An interdisciplinary symposium 100 years after the sinking of the luxury liner as a transnational media event . 30 March-01 April, 2012, Munich

30.03.2012 – 01.04.2012

An interdisciplinary symposium 100 years after the sinking of the luxury liner as a transnational media event
30 March-01 April 2012, Munich
Organization: Dr. Nic Leonhardt
Global Theatre Histories Project
Ludwig Maximilians-Universität München

In the night of the 14 to 15 April 1912, the R.M.S. Titanic sank, the second luxury liner, after the Olympic, of the White Star Line, which, from the late 19th century, operated shipping lines between America and Europe. The maiden voyage had been eagerly awaited, and marketed worldwide. Newspaper articles, illustrations, technical reports, and product advertising had all contributed to generating global public attention even before the ship was launched. Well-heeled and famous passengers, among them many international figures from media, business, and the arts, who travelled the transatlantic trade routes, functioned as additional magnets of attention. However great the expectations surrounding the launching were, they were surpassed by the global reception after the sinking. Already on the morning following the disaster, a multifaceted medial, artistic, literary, and ideological reaction began, which has determined the controversial debate on the sinking of the luxury ship to this day. The event crystallised the practical aspects of the infrastructure of the transatlantic trade routes for theatre and media, for the ensembles, managers, producers, actors, designers, and film crews had been using ships as the only usual means of transport for their companies since the late 19th century. Already in June 1912, only two months after the catastrophe, Mime Misu directed the first Titanic film, In Nacht und Eis ('In the Night and Ice'; working title: Titanic; atelier of the Continental Kunstfilm GmbH, Berlin). But other media and arts – among them "old" media such as Magic Lantern projections, theatre, painting, as well as newspapers, products of popular culture, advertising – took up the event immediately.

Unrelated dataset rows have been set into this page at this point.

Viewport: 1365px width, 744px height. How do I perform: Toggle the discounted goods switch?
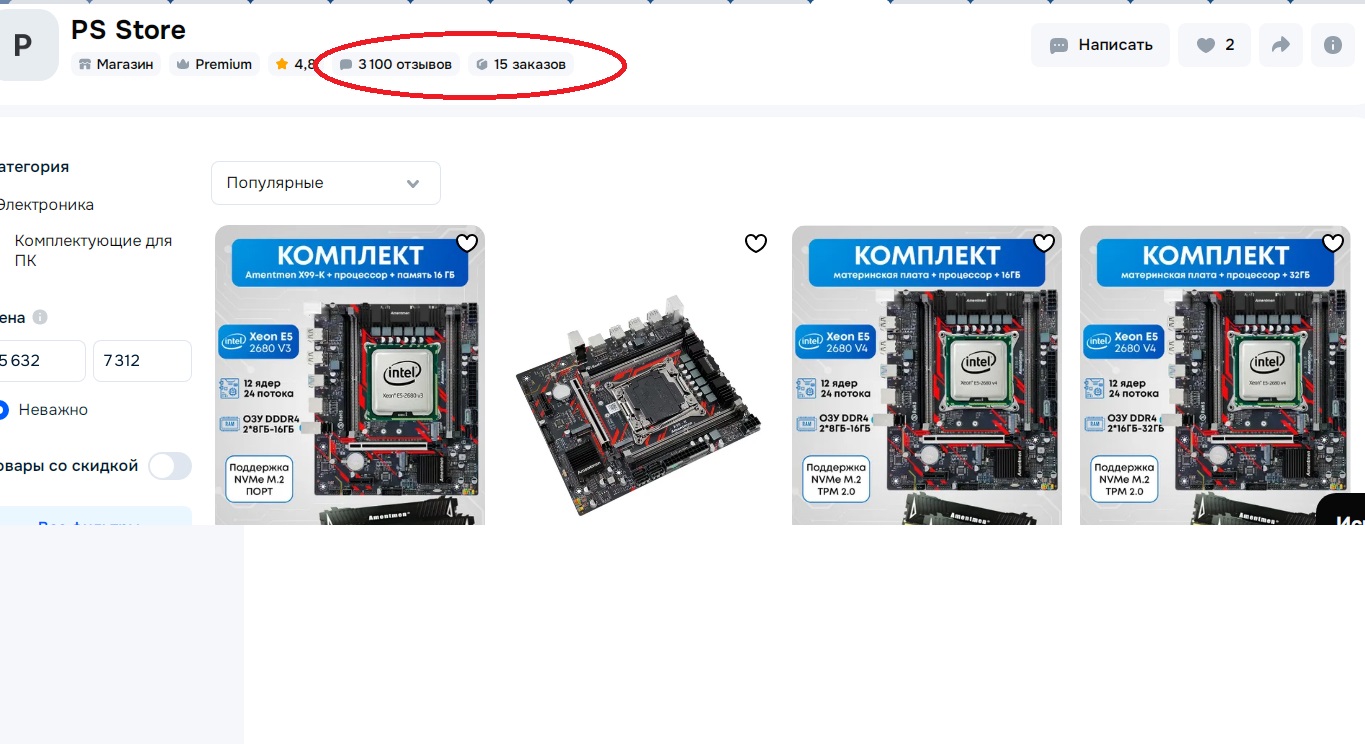[170, 466]
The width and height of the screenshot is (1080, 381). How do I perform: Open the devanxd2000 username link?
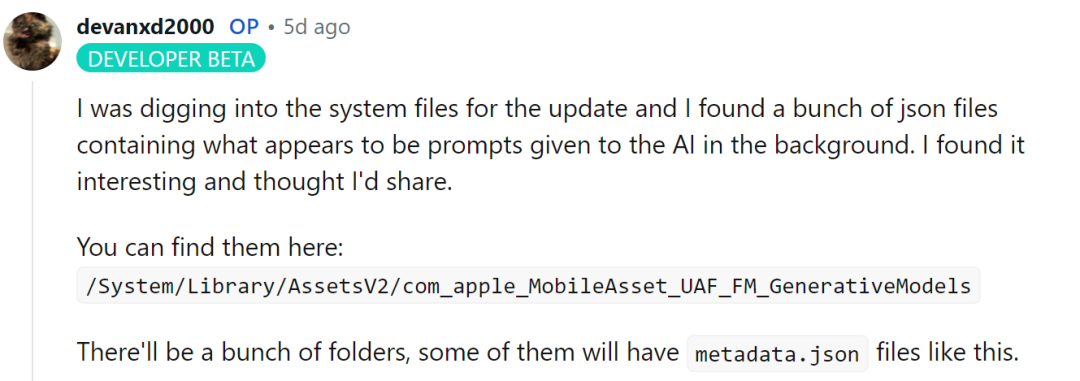(x=145, y=27)
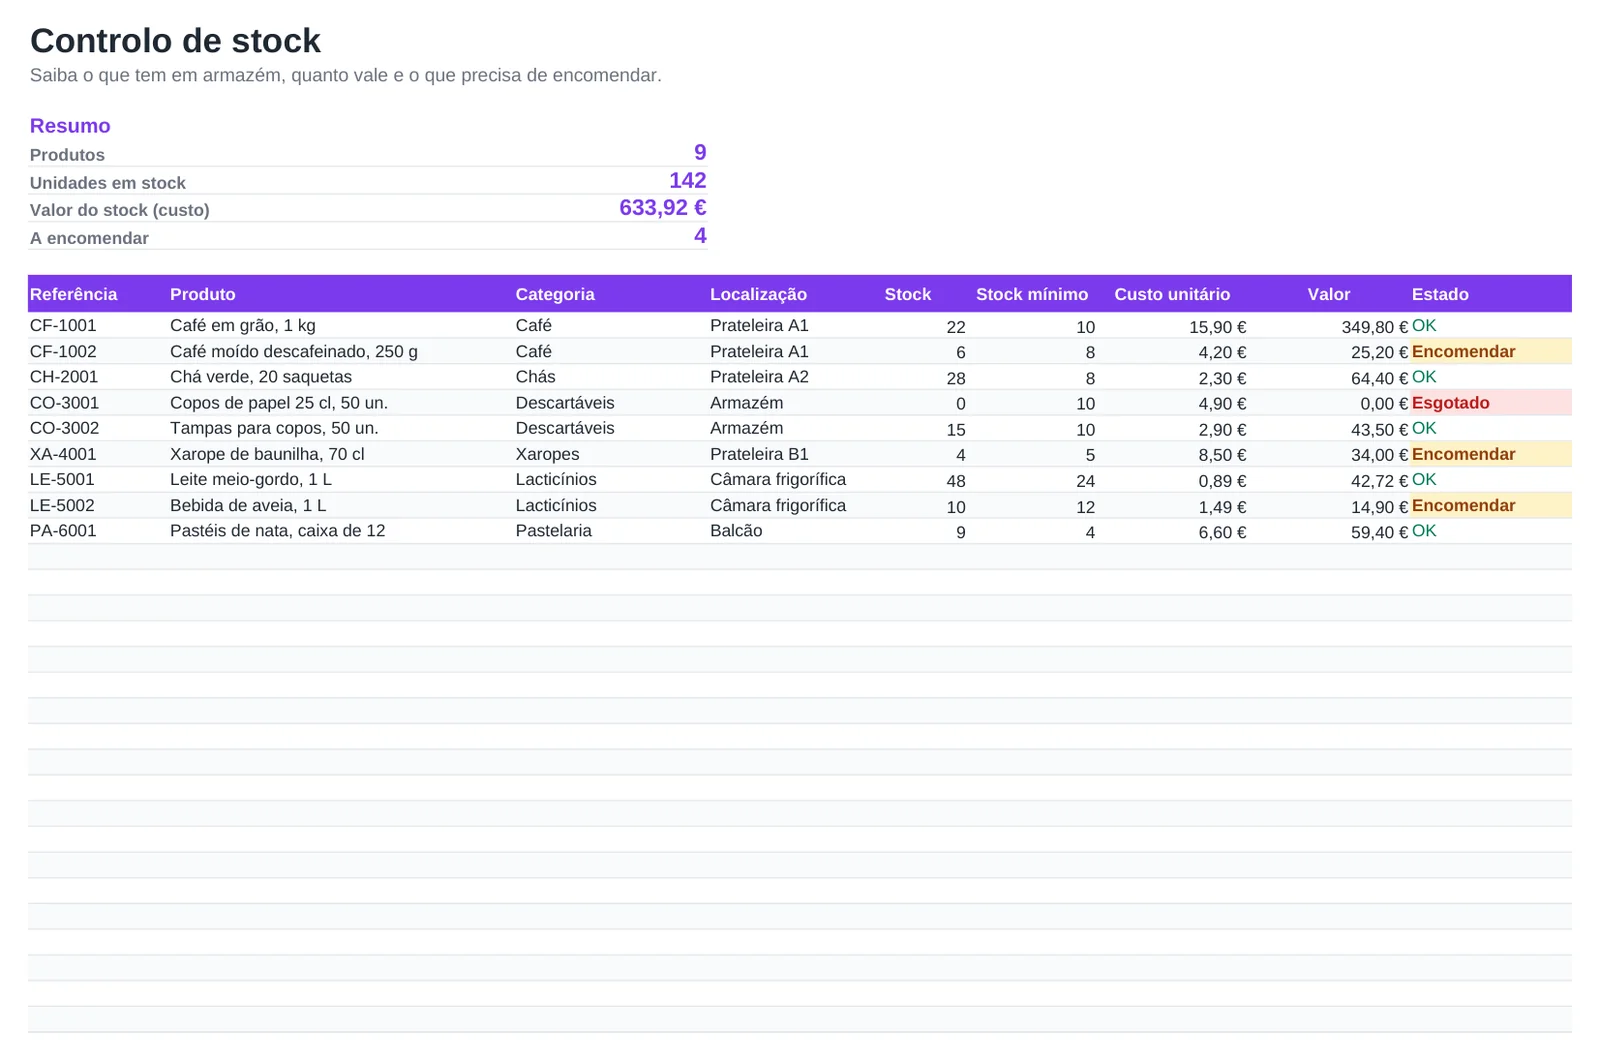Select Encomendar status for Bebida de aveia
1600x1060 pixels.
click(1491, 506)
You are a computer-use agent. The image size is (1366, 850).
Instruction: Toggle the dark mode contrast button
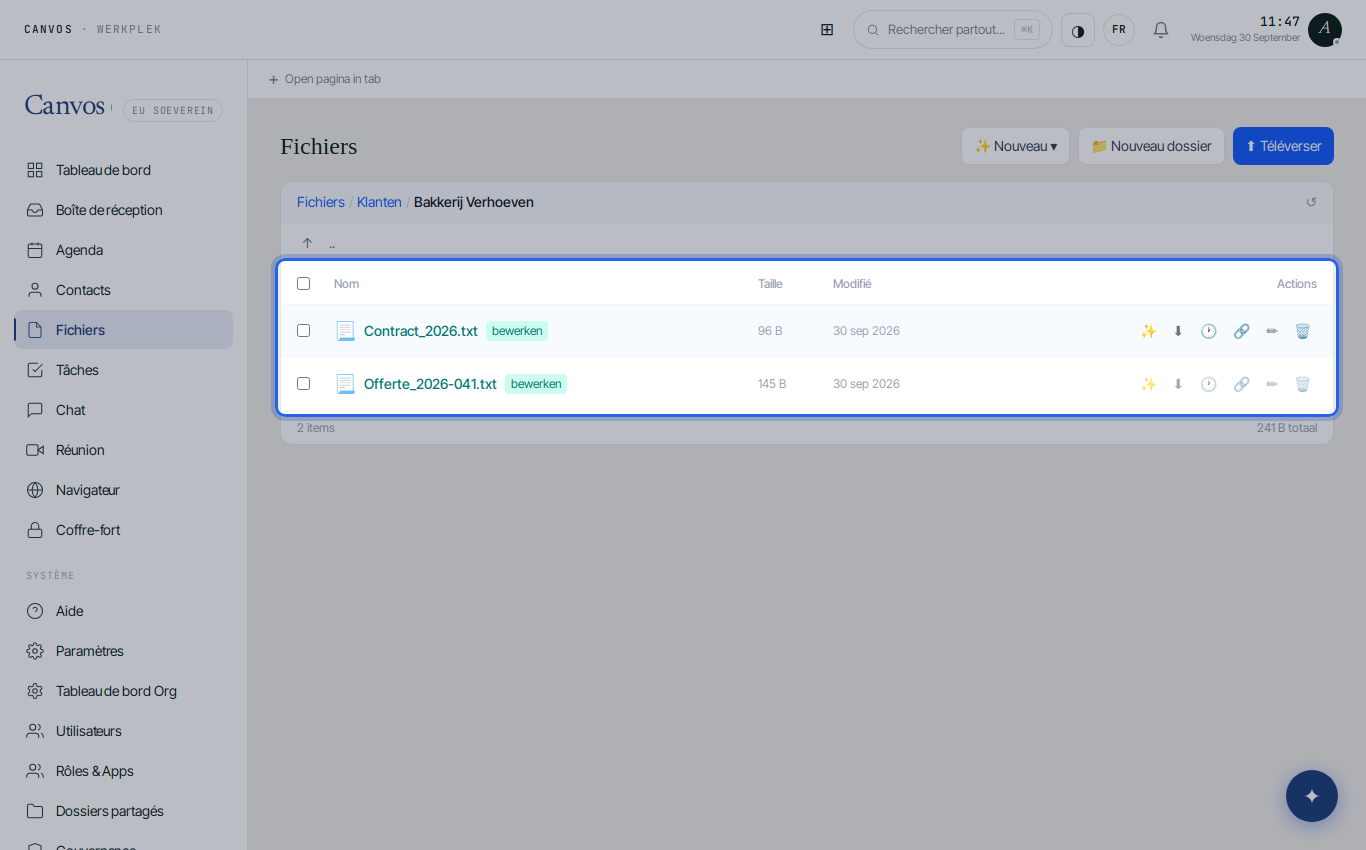point(1078,30)
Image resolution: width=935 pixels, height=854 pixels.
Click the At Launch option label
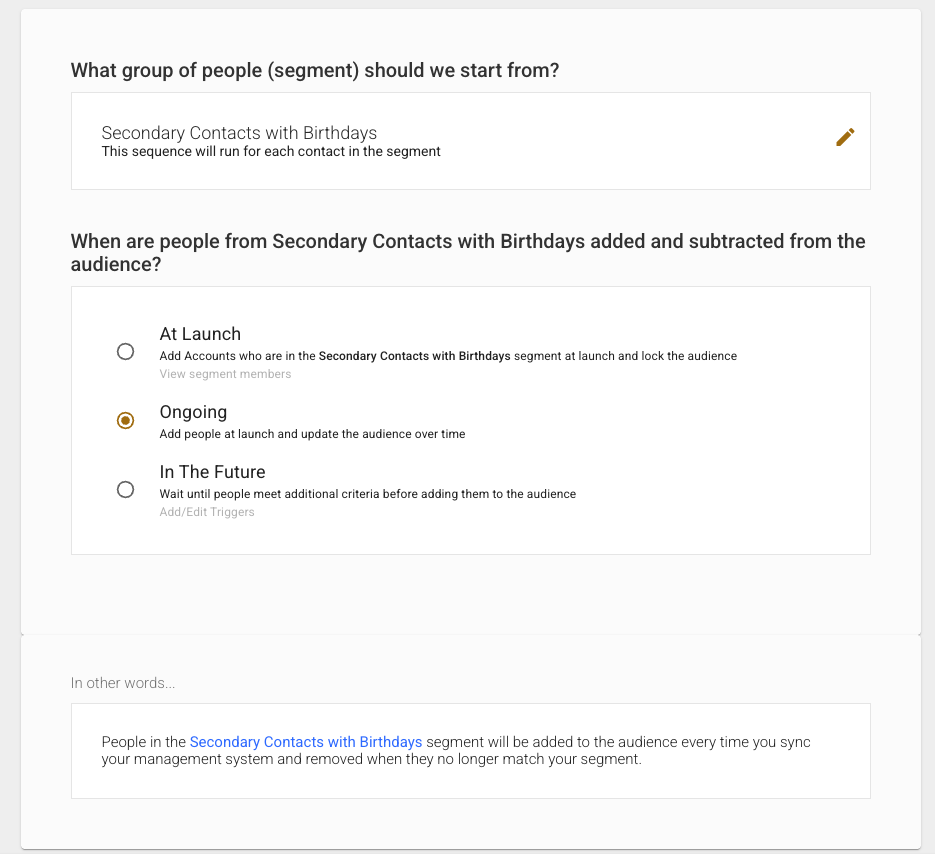coord(200,334)
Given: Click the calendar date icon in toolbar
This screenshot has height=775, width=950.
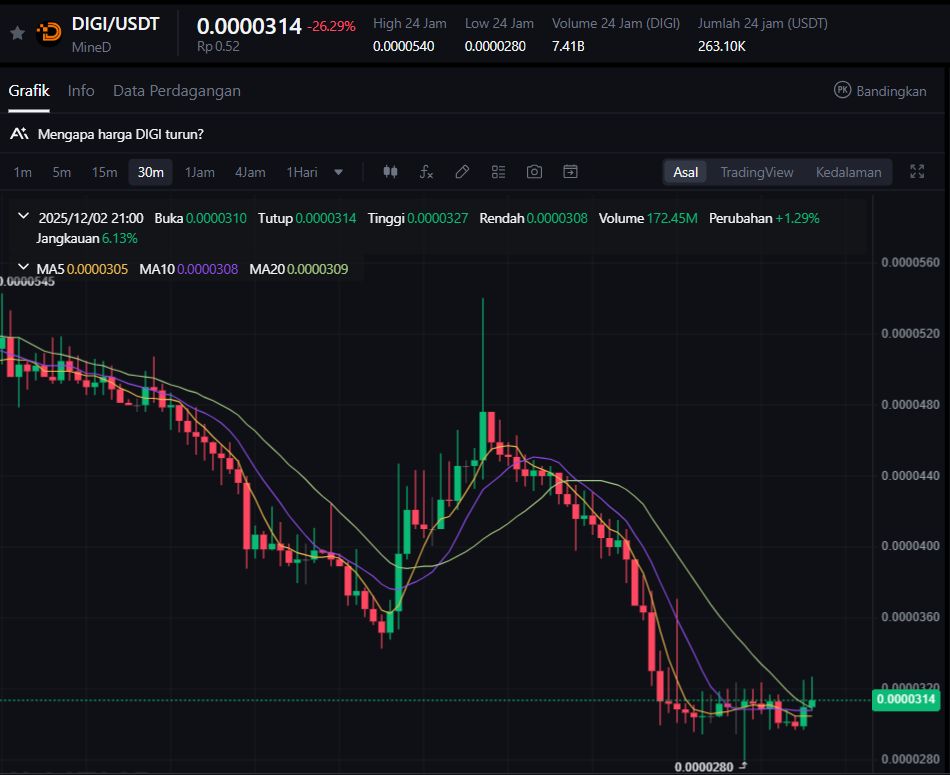Looking at the screenshot, I should pos(570,172).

The focus of the two-day symposium Titanic 1912 - Soundings in Global and Media History is the examination of the Titanic catastrophe from an interdisciplinary, global and media historical perspective. Although the disaster has been recalled in recent years by James Cameron's hit film Titanic (1997, with Leonardo DiCaprio and Kate Winslet), the conference is concerned explicitly with the immediate medial and artistic resonance prior to the event (i.e. 1911-1912, which helped determine the impact of the catastrophe) and the global reception and treatment directly afterward in the media, arts, and literature (1912-1914).